A CAPACIDADE POLITICA DA CLASSE OPERARIA
A burguesia acabou...
A plebe também acabou, o que foi bom para ela. A soberania do povo nunca foi senão um mito: é preciso que o mito fatal se desvaneça, por sua vez, diante da realidade...
Quando a indignação deita fogo aos privilégios... é preciso, por isso, descer até às bases do povo... (Justice, conscience et liberté.)
O povo, a quem a revolução de 1848 concedeu a faculdade de votar, será, ou não, capaz de intervir em política? Isto é:
º de formar sobre as questões que interessam à colectividade social uma opinião de acordo com a sua condição, o seu futuro, os seus interesses;
º por consequência, de dar sobre as mesmas questões, submetidas à sua arbitragem directa ou indirecta, um veredicto ponderado;
º enfim, de constituir um centro de acção, expressão das suas ideias, dos seus objectivos, das suas esperanças, e encarregado de proceder à execução dos seus projectos?...

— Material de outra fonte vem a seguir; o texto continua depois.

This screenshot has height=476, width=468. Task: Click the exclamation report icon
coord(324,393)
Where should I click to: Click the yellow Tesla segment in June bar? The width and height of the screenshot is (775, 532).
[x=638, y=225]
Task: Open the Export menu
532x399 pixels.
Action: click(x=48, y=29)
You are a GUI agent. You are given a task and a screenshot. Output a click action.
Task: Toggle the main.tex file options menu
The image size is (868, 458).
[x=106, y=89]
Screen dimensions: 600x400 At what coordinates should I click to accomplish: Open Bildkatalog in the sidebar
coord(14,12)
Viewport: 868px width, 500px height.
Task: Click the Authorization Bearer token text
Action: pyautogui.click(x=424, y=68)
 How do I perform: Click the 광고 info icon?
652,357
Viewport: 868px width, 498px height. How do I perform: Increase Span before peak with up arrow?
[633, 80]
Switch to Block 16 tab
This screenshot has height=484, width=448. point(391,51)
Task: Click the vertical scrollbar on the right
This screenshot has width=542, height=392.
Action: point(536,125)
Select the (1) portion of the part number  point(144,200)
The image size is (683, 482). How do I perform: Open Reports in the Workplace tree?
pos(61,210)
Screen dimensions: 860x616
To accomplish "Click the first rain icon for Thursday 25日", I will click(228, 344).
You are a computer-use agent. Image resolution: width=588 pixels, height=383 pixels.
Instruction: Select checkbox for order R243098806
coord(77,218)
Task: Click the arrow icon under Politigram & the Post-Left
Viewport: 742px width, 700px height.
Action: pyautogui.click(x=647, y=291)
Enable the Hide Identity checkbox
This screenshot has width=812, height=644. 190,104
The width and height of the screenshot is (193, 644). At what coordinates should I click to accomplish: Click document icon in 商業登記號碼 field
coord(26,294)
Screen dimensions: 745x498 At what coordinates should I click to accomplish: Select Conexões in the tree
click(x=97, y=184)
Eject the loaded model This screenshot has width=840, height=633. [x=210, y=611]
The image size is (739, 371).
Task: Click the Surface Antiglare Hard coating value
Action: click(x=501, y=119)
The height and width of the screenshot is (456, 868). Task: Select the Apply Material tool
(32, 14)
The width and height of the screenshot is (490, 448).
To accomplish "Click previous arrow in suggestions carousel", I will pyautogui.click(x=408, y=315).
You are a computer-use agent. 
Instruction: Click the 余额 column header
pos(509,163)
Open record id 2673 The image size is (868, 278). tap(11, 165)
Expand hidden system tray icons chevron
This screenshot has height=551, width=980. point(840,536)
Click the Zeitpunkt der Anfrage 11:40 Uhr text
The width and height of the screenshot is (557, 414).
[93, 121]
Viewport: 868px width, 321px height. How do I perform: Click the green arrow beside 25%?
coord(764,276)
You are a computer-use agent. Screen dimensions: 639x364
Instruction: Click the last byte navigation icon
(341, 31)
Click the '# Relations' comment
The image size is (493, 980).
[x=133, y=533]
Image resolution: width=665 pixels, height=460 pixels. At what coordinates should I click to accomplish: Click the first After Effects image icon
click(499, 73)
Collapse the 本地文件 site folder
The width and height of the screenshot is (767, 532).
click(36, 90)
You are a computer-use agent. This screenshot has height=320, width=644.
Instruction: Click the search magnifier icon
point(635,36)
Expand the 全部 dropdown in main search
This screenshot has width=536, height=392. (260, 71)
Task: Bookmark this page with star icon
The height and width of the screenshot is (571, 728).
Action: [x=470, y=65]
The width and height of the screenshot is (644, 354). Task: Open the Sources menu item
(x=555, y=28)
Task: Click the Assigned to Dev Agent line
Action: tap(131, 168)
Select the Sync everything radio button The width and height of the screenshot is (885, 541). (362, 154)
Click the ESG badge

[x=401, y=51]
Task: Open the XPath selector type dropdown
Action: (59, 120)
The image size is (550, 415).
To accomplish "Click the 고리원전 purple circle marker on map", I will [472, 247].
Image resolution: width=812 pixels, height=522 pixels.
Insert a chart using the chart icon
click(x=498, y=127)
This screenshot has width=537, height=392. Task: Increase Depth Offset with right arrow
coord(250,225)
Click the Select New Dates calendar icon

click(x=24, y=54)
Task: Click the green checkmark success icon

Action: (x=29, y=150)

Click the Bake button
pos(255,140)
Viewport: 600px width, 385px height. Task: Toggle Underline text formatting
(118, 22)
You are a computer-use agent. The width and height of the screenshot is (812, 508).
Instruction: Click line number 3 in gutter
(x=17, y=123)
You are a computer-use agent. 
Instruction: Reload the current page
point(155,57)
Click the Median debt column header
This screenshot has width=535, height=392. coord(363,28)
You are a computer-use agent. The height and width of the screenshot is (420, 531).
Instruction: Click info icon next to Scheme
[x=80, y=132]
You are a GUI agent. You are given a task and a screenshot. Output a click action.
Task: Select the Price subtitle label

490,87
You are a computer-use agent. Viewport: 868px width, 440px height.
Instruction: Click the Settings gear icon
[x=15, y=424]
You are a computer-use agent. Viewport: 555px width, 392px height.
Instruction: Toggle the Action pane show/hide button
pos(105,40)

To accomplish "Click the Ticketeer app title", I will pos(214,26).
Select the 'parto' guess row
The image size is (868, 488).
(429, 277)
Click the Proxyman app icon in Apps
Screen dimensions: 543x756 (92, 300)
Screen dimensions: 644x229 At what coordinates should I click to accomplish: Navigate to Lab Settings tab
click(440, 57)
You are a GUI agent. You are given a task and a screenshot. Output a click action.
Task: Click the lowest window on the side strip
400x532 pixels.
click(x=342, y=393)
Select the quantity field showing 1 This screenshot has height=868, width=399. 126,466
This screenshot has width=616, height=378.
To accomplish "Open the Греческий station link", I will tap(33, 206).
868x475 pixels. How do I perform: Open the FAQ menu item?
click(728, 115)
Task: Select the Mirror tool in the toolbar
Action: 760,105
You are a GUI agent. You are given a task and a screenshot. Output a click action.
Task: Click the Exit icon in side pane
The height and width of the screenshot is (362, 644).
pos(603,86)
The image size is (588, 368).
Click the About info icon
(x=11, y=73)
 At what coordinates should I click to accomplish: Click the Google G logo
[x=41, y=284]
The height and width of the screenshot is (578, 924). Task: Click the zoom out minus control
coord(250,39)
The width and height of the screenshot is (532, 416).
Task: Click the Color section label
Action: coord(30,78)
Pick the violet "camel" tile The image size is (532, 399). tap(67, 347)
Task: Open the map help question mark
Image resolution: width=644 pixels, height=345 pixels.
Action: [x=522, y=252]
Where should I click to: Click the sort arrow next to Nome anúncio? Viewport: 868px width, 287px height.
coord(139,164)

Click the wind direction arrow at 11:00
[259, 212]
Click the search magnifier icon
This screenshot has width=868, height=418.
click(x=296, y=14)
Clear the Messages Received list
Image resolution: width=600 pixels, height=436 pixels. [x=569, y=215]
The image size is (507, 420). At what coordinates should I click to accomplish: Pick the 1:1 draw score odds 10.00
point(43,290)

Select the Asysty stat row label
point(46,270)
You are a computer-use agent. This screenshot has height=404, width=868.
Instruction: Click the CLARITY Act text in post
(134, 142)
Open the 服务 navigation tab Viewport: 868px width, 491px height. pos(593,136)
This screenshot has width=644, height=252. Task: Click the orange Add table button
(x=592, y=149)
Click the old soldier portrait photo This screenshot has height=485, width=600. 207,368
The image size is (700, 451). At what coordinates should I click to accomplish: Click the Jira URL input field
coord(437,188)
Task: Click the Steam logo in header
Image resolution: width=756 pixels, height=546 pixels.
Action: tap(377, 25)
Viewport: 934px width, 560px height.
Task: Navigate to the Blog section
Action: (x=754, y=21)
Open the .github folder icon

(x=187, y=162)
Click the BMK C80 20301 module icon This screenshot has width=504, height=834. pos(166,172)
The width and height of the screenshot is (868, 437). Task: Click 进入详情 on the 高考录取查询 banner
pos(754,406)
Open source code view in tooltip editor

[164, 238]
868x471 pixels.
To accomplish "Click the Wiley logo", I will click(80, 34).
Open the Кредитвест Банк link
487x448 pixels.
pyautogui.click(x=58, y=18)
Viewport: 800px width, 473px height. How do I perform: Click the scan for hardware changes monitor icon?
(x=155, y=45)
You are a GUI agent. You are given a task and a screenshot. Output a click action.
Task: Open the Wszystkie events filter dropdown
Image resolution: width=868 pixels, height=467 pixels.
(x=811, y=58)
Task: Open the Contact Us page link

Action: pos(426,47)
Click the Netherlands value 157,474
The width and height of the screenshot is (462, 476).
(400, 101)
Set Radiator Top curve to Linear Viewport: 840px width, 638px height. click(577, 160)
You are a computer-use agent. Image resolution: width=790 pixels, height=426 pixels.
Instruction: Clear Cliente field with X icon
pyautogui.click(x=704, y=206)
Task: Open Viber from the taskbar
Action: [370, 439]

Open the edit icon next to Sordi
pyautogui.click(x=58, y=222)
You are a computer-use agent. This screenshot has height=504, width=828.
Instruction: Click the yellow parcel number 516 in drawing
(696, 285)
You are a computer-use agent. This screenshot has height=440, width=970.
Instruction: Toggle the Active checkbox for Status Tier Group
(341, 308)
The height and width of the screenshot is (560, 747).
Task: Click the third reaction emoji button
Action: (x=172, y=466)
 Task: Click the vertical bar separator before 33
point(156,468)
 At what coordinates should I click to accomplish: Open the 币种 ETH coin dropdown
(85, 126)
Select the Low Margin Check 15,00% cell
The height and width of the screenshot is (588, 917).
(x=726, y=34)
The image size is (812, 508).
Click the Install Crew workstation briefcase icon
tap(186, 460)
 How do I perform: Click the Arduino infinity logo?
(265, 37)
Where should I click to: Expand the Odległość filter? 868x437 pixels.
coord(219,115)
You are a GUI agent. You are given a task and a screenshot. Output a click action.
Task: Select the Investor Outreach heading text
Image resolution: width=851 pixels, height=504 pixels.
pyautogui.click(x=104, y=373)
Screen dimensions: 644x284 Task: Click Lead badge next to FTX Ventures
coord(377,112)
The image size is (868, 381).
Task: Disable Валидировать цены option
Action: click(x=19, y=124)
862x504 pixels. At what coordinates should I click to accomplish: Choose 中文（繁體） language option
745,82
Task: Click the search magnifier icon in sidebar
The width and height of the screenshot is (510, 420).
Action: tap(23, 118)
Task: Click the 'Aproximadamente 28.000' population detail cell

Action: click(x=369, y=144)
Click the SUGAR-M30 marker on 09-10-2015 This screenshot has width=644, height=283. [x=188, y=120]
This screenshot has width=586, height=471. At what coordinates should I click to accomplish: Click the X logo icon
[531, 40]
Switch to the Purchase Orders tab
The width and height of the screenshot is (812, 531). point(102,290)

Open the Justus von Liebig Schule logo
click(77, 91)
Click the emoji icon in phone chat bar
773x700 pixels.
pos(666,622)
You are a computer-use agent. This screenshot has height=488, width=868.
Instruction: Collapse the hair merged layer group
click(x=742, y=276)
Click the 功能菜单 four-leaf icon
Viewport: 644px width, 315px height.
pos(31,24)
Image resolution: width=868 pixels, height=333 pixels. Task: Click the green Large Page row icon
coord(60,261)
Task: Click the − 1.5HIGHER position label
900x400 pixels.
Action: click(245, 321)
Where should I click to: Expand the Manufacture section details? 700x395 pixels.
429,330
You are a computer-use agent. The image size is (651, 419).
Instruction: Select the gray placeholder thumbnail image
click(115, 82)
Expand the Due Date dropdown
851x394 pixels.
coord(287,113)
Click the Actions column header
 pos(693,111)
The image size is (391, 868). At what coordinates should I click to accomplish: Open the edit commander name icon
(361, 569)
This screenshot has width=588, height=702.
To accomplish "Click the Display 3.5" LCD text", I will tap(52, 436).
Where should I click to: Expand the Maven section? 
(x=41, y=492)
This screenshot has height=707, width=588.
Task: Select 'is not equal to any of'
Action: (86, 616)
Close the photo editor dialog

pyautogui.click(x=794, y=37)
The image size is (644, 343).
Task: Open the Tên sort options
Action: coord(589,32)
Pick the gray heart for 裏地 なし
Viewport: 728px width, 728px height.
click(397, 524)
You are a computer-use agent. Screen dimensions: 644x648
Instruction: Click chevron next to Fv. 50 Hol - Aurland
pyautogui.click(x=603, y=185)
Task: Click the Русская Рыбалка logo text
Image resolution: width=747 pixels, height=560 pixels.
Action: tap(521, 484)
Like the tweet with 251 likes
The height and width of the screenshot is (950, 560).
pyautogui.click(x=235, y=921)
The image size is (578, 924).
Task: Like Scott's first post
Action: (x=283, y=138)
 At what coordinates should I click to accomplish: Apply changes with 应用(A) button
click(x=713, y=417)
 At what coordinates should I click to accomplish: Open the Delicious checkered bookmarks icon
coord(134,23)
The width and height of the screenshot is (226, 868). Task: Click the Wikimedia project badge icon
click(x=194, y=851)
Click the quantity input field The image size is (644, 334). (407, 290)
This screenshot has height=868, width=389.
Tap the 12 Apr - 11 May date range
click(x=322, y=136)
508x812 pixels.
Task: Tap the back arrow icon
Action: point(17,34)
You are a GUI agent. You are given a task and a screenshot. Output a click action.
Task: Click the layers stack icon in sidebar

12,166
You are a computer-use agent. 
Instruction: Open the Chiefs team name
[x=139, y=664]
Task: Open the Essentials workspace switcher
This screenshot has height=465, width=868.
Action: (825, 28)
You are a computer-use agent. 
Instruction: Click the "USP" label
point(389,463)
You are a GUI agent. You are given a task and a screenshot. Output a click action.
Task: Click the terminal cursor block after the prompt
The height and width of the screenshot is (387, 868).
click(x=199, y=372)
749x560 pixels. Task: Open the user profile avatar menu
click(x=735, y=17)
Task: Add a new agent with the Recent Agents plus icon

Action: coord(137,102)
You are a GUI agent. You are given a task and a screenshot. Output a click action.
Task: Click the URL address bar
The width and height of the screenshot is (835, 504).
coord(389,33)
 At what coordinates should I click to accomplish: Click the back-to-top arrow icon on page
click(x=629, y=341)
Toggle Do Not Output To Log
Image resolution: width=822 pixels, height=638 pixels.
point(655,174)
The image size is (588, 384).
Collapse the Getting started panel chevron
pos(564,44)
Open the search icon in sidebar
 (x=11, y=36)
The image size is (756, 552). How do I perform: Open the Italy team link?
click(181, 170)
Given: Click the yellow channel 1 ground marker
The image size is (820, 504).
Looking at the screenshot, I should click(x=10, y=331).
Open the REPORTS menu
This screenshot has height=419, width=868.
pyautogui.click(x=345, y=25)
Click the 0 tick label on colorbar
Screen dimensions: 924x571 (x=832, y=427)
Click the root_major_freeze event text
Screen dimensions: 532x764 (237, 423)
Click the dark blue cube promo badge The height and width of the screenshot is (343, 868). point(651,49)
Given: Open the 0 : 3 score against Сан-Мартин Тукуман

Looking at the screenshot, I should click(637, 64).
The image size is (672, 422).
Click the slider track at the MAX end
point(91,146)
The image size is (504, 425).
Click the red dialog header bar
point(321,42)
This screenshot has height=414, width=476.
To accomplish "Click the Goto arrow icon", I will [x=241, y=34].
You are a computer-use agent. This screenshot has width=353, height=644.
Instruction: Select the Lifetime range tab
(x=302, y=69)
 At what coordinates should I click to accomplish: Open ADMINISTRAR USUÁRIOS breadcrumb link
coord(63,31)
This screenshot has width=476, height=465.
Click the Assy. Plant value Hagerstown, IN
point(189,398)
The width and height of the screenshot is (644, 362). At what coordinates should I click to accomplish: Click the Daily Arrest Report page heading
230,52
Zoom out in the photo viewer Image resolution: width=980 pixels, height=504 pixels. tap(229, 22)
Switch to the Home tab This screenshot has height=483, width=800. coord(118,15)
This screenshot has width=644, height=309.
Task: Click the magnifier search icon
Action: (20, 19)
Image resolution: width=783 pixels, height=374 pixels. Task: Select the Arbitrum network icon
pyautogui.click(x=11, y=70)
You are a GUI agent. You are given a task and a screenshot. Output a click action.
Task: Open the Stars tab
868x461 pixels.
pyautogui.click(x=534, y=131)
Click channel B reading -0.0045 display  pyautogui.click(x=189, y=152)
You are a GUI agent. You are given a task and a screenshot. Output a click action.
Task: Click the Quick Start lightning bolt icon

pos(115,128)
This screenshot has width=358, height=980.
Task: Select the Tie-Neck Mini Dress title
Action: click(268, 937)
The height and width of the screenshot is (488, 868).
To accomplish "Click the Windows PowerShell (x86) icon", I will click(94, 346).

Observemos, em primeiro lugar, que a palavra capacidade, falando do cidadão, é tomada sob dois pontos de vista diferentes: há a capacidade legal, e a capacidade real...
Uma vez que tratamos, como historiadores e filósofos, da capacidade política, é-nos preciso abandonar as ficções e, por isso, chegar à capacidade real; a única de que nos ocuparemos.
Para que haja, num sujeito, indivíduo, associação ou colectividade, capacidade política, são requeridos três condições fundamentais:
1.º que o sujeito tenha consciência de si próprio, da sua dignidade, do seu valor, do lugar que ocupa na sociedade, do papel que ele desempenha, das funções que ele tem o direito de pretender, dos interesses que ele representa ou personifica;
2.º como resultado dessa consciência de si próprio em todos os seus domínios, é indispensável que esse sujeito afirme a sua ideia, isto é, que saiba mostrar pela inteligência, traduzir pela palavra, explicar pelo raciocínio, no seu principio e nas suas consequências, a lei do seu ser;
3.º enfim, é necessário que, a partir dessa ideia, posta como profissão de fé, ele possa, segundo a necessidade e a diversidade das circunstâncias, deduzir sempre conclusões práticas...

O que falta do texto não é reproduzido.